In the back left corner, they could just barely see a large kiln: heavy, modern, and designed for baking semiconductor materials. The kiln was wired with high voltage arc welders. In the kiln, physicists and electrochemists created the newest challenge to Middle East oil producers — a new class of photoelectric semiconductors. Based on a molecule made of sixty carbon atoms called Buckminster Fullerene, they created submicroscopic tubes to convert light into electricity and conduct the electricity with remarkable efficiency. The new invention could jolt the solar power industry back to life. No one had not released the details of the invention to the scientific community yet because the university had almost paranoid concerns about patent rights. Thus Azid could stop the project before it was completed. They would blow it up, along with the inventors.
They stepped back from the door and wa
lked out through a new route. Khamil smiled as he stepped out into the bright sunlight. He hated drab and dreary places.
“I must say the world will be better off without that awful place. It feels like a coffin in there. And the people working in the lab look like ghosts. They must never get out in the sun.”
Azid responded, “Yes, it’s amusing that they are working to harness solar power and yet they seem to avoid sunlight. Rather sick breed of people, I think.”
“We will put them out of their misery soon enough.” Khamil smiled.
Born to a poor family in central Baghdad, Khamil grew up concerned only with how to get his next meal. School intruded only occasionally into his daily life, for his parents saw little purpose in it. The family was not poor because it was hard to find a job in the stagnant economy, but instead because both his parents drank heavily. They spent almost all of their meager earnings on black-market alcohol. They also had their own still, which they fed more grain and vegetables than they fed the children. Khamil and his siblings always knew their place in the pecking order.
Their alcoholism led them to violence. Khamil was the last child born into the family, and the routines were deeply ingrained by the time of his first memories. They beat him and his siblings constantly and without provocation. Neither parent protected the children from the other; rather the parents would often come together to beat the children. The two parents shared an interest only in alcohol and a sadistic desire to control.

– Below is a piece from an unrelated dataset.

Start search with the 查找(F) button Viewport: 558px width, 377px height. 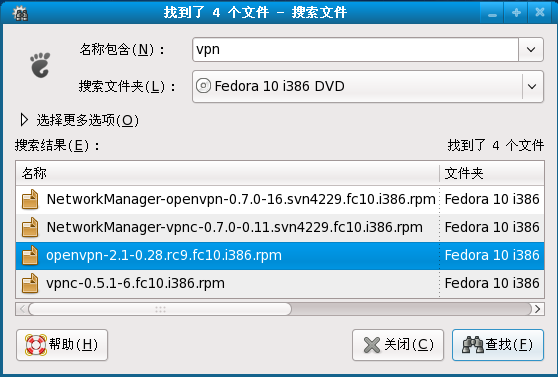(x=498, y=345)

Khamil never knew love. He heard it mentioned on TV and he read about it when, later in life, he learned to read. But he did not understand what it meant. Once, but only once, he tried to imagine what love was and what it might feel like, but his efforts had come to nothing.

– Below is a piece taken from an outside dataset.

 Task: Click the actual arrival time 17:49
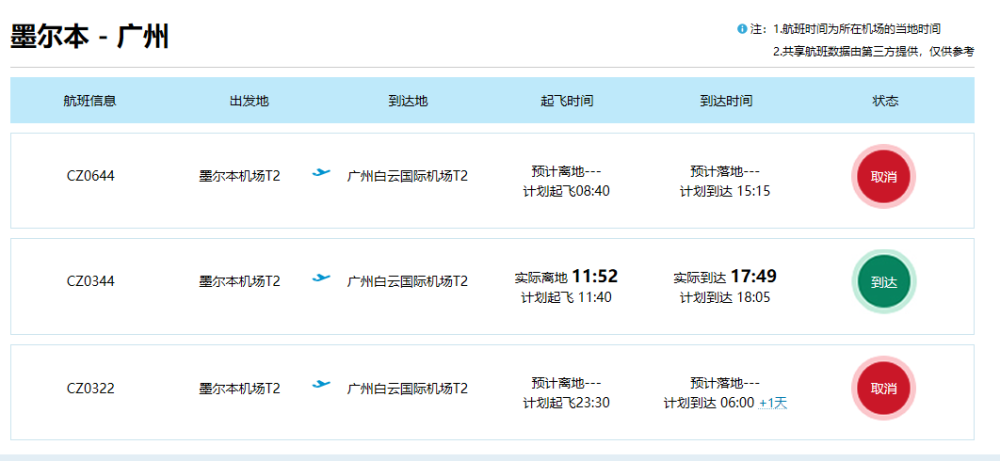point(754,276)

Khamil also did not understand the concept of empathy. He felt nothing for other people. His sensations were external only. He enjoyed the feeling of sex, just as he enjoyed a good massage. But he felt nothing for the women whom he slept with and he made no effort to give them pleasure. He disliked pain, but his brain acknowledged only the most extreme pain, for he had been numbed by years of bruises and fractures.